Monday, November 16, 2020


"You'll grow up, you'll see," my grandfather had said."You'll find that it is more difficult, more rare to find a Hasid than a Rebbe,  To induce others to believe is easier than to believe. To give, easier than to receive. And," added grandfather, "a Hasid is more to be envied than his Master." Elie Wiesel, Souls on Fire 1972.


Douglas2 said...

From Wikipedia The literal meaning of "Hasid" derives from Chesed ("kindness"), the outward expression of love for God and other people. This spiritual devotion motivates pious conduct beyond everyday limits. The devotional nature of its description lent itself to a few Jewish movements in history being known as "Hasidim". Two of these derived from the Jewish mystical tradition, as it could tend towards piety over legalism.

I'm reminded of the conclusion that I came to in my early 20s when people were encouraging me, an introvert, to go into paid Christian work:

Parallel to Upton Sinclair saying "“It is difficult to get a man to understand something, when his salary depends on his not understanding it.”, I thought that in my case I could never be personally certain of my belief if I my paycheck depended upon my espousing it.

Jonathan said...

A bit off topic, but it is getting easier to find hasidim than it is to find secular Jews, given that religious Jews tend to have many more children than secular Jews do. The resulting demographic shift among Jews towards religious orthodoxy is obvious if you look for it, and within a few years should be obvious to everyone.

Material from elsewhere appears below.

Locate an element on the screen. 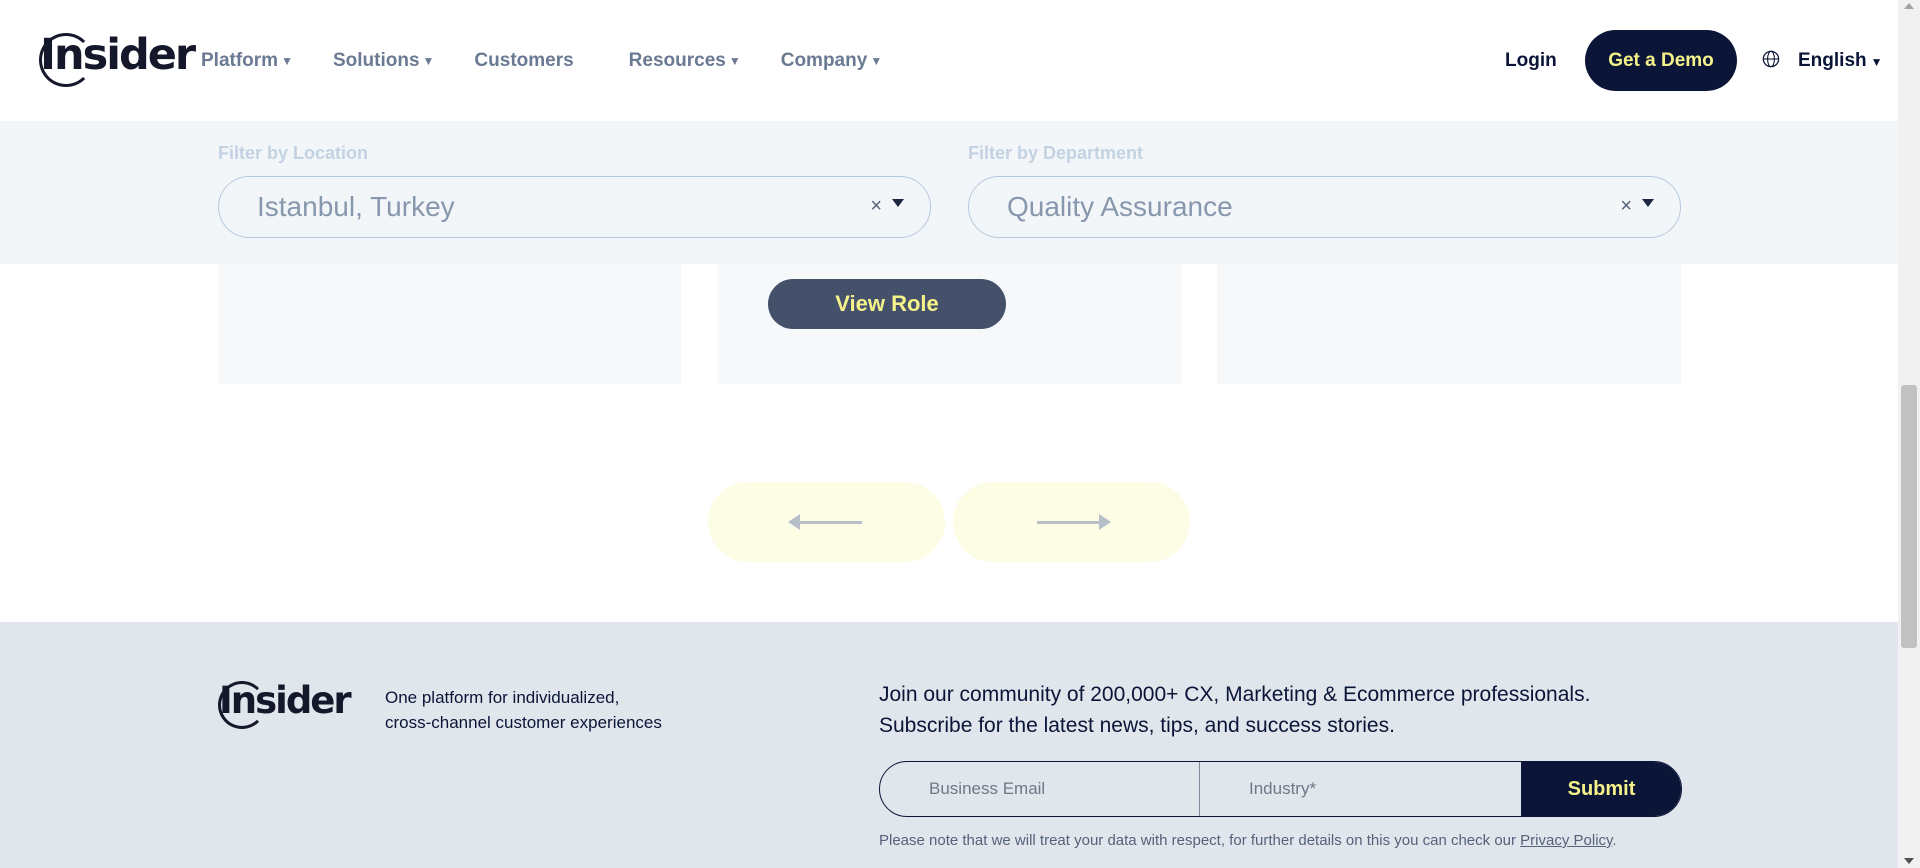 This screenshot has width=1920, height=868. footer-insider-logo: Insider is located at coordinates (285, 704).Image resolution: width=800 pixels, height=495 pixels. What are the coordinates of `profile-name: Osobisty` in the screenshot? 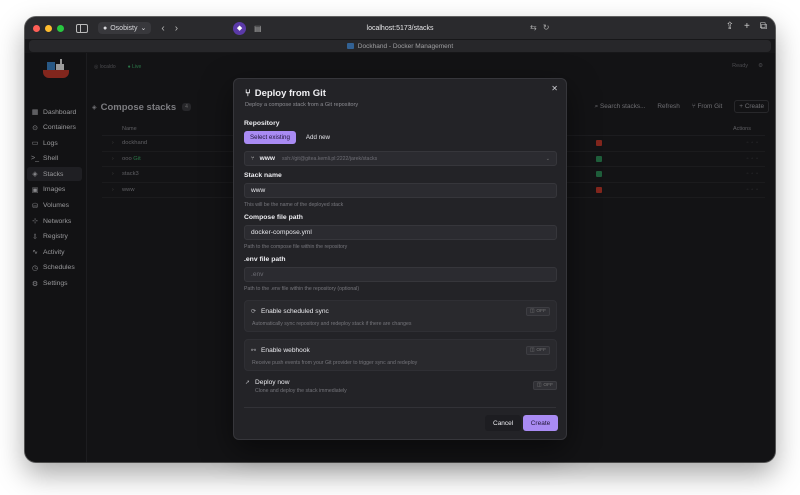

Assistant Village Idiot said...

It is fascinating. The type of antisemitism that each faces is different. The various Orthodox are unpopular with their neighbors because they believe they abuse public services and create inconveniences for the public. Secular Jews are sometimes denounced because their religion is now liberalism, or because Israel is perceived as an oppressor. Old-line antisemites, of which there are still a few, believe that Jews run all banks, media, and financial institutions and are thus have too much power in the world in general.